After Boy’s death, Misia sympathized with Coco. “I tried desperately to think of ways to distract her,” she said. At Misia’s dinner parties Coco met artists Pablo Picasso and Jean Cocteau, composer Igor Stravinsky, and Sergei Diaghilev, the director of Ballets Russes. The artists and writers didn’t ask or care about her background; they simply admired her talent and wit. Coco did not need to fabricate stories for them—a vice she still indulged in among certain people.

A few years later, she created costumes for Cocteau’s ballet Le Train Bleu, about rich vacationers traveling to Deauville, and Picasso designed the stage curtain and program. The costumes for men and women were based on Coco’s own lines of sports clothes: swimsuits, tennis outfits with headbands, and striped sweaters.

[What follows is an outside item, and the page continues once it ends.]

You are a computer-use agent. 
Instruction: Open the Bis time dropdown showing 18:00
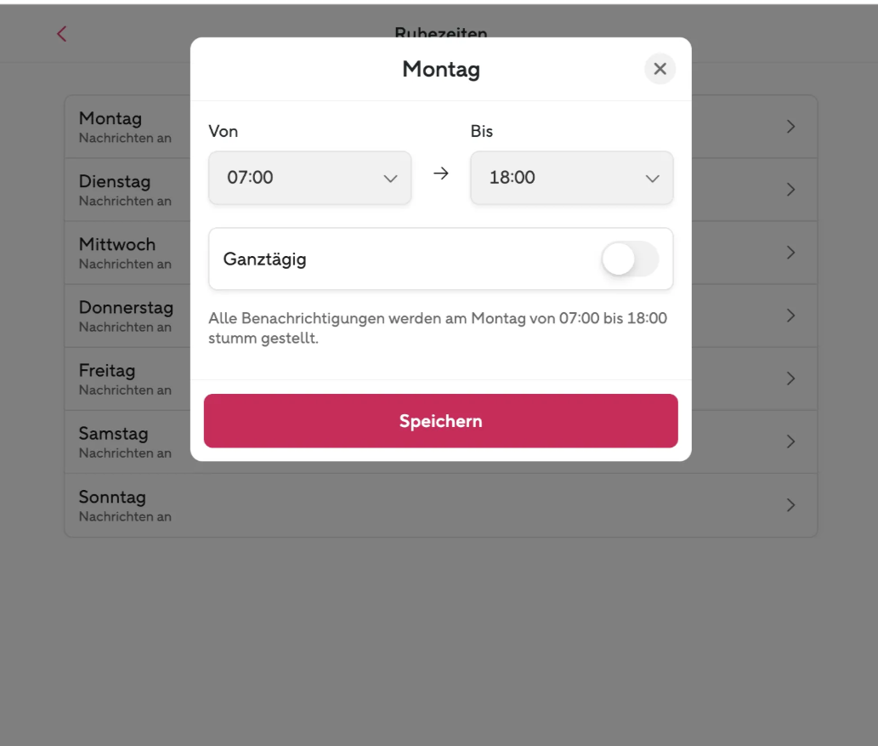tap(572, 178)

When Cocteau was asked why he had chosen Coco, he said, “Because she is the greatest couturiere of our age.”

One evening at the Paris Opera House, Coco sat in her box seat and surveyed the gowns of the women in the audience. “All those gaudy . . . colors shocked me,” she said. “Those reds, those greens, those electric blues . . . brought back into fashion by Paul Poiret, made me feel ill. . . . I remember only too well saying to someone sitting beside me: ‘These colors are impossible. These women, I’m bloody well going to dress them in black.’”

Up till then, women had worn black only if they were in mourning. But in 1920 Coco made the color fashionable by introducing “the little black dress.”

“I imposed black,” she said, “for black wipes out everything else around.” Using materials such as crepe and wool, she designed simple sheaths with rounded necklines, close-fitting sleeves, and skirts that fell just below the knee.

These women, I’m bloody well going to dress them in black.

Coco made many versions of the “little black dress” for daytime and evening. One dress in sheer silk chiffon had floating panels and a pointed handkerchief hem with streamers at the shoulders that could be tied into bows. Another evening dress was sleeveless, with tiers of chiffon in the skirt. A severe, long-sleeved black dress featured a cowl neckline and resembled a nun’s habit, a reflection of her days at the orphanage. Sometimes Coco added a white fabric camellia for contrast, and the flower became her symbol.

By 1926 the fame of Coco’s creation had spread to America, and Vogue dubbed it the “Ford dress,” comparing it to the mass-produced car that came only in black. Wealthy women on both sides of the Atlantic wore her designs or copies of them. Coco once said, “You have a style when everyone on the street is dressed like you. I achieved this.”